If you study the map above, you will see that all three counties are more or less distant from Dublin. If the Irish girl's parents were so poor as to send their 12 year old daughter off to America as an indentured servant, then how could they afford to pay her passage to Dublin? Did the indenture contract include passage from Southern Ireland to Dublin? Did the girl travel unaccompanied across Ireland? Was her immigration to America an attempt to save her life?
If the transport to America had been much earlier, it might have been a case of the girl being an Irish slave, many of whom were transported to the West Indies and ultimately to America in the 1600s and early 1700s. But in the 1800s declining potato prices and ultimately, the Famine, led to about a million people leaving Ireland for America.

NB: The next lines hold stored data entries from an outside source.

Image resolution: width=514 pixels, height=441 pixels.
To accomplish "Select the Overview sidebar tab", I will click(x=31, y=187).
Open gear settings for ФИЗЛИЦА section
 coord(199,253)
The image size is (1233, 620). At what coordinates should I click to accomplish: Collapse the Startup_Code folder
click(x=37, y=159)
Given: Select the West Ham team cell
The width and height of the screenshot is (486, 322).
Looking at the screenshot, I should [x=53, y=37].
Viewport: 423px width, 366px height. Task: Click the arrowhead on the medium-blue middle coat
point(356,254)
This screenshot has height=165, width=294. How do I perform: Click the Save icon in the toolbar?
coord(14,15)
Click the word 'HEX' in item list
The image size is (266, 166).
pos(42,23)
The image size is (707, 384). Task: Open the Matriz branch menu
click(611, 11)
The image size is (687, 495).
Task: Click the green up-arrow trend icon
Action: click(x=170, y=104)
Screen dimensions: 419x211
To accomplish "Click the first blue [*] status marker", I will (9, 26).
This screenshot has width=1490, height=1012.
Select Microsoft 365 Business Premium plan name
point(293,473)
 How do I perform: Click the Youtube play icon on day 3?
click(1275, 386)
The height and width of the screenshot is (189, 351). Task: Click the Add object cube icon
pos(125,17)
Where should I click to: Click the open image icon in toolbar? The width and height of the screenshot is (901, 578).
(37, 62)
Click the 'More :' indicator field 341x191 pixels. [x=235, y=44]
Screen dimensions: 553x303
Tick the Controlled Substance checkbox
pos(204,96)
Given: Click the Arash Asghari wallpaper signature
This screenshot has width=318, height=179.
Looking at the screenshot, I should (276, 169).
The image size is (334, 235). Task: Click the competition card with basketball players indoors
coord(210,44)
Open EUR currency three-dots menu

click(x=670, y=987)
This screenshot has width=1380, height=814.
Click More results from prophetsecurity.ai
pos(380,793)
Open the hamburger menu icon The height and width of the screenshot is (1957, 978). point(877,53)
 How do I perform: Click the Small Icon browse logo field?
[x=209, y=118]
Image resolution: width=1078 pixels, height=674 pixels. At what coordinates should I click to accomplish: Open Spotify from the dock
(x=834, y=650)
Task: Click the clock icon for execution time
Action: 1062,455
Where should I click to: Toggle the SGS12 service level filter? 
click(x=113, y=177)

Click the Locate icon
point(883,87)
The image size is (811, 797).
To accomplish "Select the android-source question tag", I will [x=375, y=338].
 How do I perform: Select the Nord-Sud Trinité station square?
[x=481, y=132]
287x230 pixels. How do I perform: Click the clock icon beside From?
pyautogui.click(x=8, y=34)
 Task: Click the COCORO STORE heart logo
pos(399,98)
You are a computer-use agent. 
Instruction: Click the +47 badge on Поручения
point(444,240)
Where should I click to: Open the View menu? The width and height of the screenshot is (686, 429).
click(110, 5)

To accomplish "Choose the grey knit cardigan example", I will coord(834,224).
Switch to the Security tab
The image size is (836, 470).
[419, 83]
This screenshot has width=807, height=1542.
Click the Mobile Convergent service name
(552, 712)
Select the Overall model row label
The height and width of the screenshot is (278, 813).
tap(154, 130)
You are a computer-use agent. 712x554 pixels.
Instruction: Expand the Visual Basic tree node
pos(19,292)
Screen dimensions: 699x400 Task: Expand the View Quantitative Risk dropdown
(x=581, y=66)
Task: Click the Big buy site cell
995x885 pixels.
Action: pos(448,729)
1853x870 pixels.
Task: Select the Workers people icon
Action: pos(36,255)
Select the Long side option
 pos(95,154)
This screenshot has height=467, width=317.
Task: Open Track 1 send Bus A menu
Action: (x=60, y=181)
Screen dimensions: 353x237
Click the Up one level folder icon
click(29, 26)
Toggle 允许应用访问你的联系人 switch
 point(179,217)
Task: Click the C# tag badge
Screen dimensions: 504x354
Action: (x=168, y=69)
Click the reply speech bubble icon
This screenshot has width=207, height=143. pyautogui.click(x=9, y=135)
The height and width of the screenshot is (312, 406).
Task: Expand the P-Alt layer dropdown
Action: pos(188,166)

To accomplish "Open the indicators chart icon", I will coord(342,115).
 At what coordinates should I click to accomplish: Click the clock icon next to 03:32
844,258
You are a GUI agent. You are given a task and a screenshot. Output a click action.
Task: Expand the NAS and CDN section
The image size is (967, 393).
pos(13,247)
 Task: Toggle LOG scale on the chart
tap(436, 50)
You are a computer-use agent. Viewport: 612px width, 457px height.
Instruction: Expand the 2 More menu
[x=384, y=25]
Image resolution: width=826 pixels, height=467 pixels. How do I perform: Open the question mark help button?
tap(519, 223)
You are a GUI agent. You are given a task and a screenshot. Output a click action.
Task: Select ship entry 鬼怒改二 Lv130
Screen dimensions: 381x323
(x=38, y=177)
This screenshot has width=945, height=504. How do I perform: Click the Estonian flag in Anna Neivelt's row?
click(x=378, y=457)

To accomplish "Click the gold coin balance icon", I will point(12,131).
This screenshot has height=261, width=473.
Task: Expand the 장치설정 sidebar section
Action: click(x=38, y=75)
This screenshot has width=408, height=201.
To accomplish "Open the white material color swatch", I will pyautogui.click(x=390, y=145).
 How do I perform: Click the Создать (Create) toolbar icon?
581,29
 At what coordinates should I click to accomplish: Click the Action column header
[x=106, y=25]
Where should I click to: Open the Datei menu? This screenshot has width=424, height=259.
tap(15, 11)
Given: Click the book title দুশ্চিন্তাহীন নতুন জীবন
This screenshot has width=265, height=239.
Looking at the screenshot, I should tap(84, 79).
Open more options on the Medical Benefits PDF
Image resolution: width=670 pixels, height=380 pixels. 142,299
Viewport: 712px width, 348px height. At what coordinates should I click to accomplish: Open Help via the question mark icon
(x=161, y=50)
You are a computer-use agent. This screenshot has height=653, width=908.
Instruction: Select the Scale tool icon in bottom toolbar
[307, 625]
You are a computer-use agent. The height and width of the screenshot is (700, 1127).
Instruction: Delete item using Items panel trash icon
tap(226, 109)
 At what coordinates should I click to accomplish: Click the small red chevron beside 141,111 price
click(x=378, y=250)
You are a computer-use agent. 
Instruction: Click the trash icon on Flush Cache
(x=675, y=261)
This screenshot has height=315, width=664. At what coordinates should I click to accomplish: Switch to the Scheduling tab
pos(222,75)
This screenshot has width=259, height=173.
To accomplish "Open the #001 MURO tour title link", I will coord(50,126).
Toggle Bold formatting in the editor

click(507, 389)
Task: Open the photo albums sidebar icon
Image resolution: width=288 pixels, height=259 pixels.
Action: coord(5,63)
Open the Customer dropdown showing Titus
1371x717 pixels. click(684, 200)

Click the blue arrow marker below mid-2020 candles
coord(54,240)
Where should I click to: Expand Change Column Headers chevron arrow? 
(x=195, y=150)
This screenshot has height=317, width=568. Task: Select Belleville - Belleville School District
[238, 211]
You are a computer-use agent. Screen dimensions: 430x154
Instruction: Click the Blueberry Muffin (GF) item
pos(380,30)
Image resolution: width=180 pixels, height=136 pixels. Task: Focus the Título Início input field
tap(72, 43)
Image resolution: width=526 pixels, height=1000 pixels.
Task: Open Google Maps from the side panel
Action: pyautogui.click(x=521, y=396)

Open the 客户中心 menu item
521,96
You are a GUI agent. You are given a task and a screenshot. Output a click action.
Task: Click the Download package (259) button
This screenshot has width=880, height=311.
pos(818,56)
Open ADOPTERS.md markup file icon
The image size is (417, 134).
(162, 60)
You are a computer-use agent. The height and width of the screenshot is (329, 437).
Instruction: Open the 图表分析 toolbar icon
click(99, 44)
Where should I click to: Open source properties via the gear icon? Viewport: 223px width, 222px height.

Unfortunately, I did not have the time to get into more of the details of this immigrant's life. Perhaps I will get the opportunity. But the question of the three different girls with the same names is puzzling. It is very unlikely that the case is yet settled. Irish research can be very interesting, but very challenging. Sometimes, I only get a short snapshot and then move on to another question from another patron at the Mesa FamilySearch Center.
Most passages to America were from Cobh (pronounced "Cove") in Co. Cork (i.e. South Coast) James.
ReplyDeleteConsider that the church/parish paid her passage to America to get her off of their dole system. There was an experimental system going on in England in the 1830s that involved getting the parish to send able bodied men to North American to seek work. The parishes were urged to follow up by sending their families...all in an effort to relieve the strain on their parish finances. They figured passages for a family was cheaper in the long run than sustaining them indefinitely.